READING AND PHONICS - A DAILY FOCUS

Teaching children to read and to enjoy reading is one of the most important life skills we can give.  Immersing children in literature from a young age captures and develops their imagination as well as their creative ability; it informs and teaches them about the world in which they live.  We encourage parents to read with their children every day and have a range of wonderful volunteers who come into school each week to listen to the children read and support them with their learning.  Our ambition is that children at Peaslake School will all leave confident and articulate readers who enjoy books and know how to use them to find out information. 

HOW DO WE TEACH CHILDREN TO READ?

 

At Peaslake Free School, we teach the Government validated programme, ‘Little Wandle Revised Letters and Sounds’. The children receive daily lessons following the same format, to encourage a sense of automaticity within their learning.

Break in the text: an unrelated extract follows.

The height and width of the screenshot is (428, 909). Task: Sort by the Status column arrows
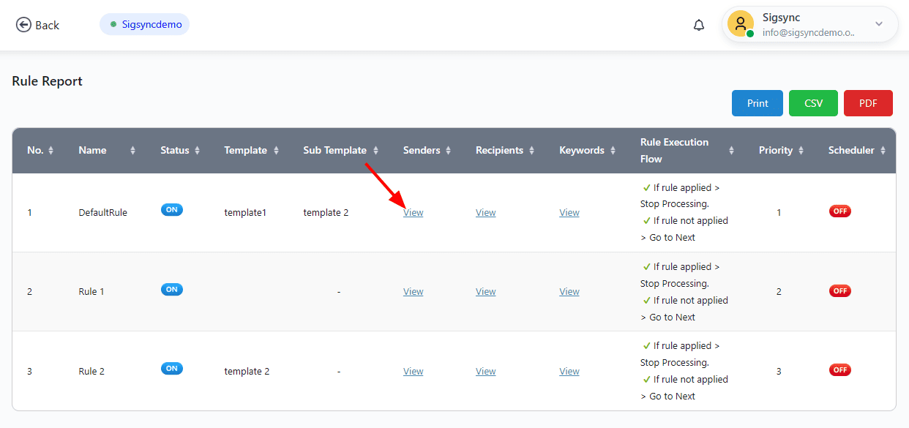click(196, 151)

The phonics lessons are pacy and precise, all children have access to the same lessons and those pupils who need extra help receive it on the same day as the sound/tricky word being taught.   

RECEPTION AND YEAR ONE READING

 

Each phonics lesson begins with a ‘revisit and review’ section, recapping previously learnt sounds (phonemes). This is followed by ‘teaching practice sessions’ which include: pronunciation of sounds, new GPCs (grapheme/phoneme correspondence), formation of graphemes, oral blending and independent reading. The phonics sessions also cover learning tricky words, spelling and reading simple sentences.

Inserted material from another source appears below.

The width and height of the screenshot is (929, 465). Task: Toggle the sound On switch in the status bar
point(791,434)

The children participate in group reading sessions throughout the week that focus on the de-coding, prosody and comprehension of the text.   The books the children read, in their practice reading sessions at school and at home, will match the sounds they have been or are being taught to allow for greater consistency. The Little Wandle website (https://www.littlewandlelettersandsounds.org.uk/resources/for-parents/ ) provides excellent guidance and resources for teachers and for parents to support children at school and at home.

All children also take home 2 ‘reading for pleasure’ books chosen from the library each week.

 

YEAR TWO

 

The Year 2’s start the year with some revision of the phase 5 phonemes and then move onto the National Curriculum’s spelling programme, which consists of spelling patterns and rules. The children also participate in group reading sessions that focus on de-coding, prosody and comprehension. All children also take home 2 ‘reading for pleasure’ books chosen from the library each week.

 

READING VOLUNTEERS

 

At Peaslake Free School, we welcome parents and members of the community into school to spend time with children, sharing a book on a 1:1 basis.  Our parents also volunteer once a week to provide a library session where books are chosen.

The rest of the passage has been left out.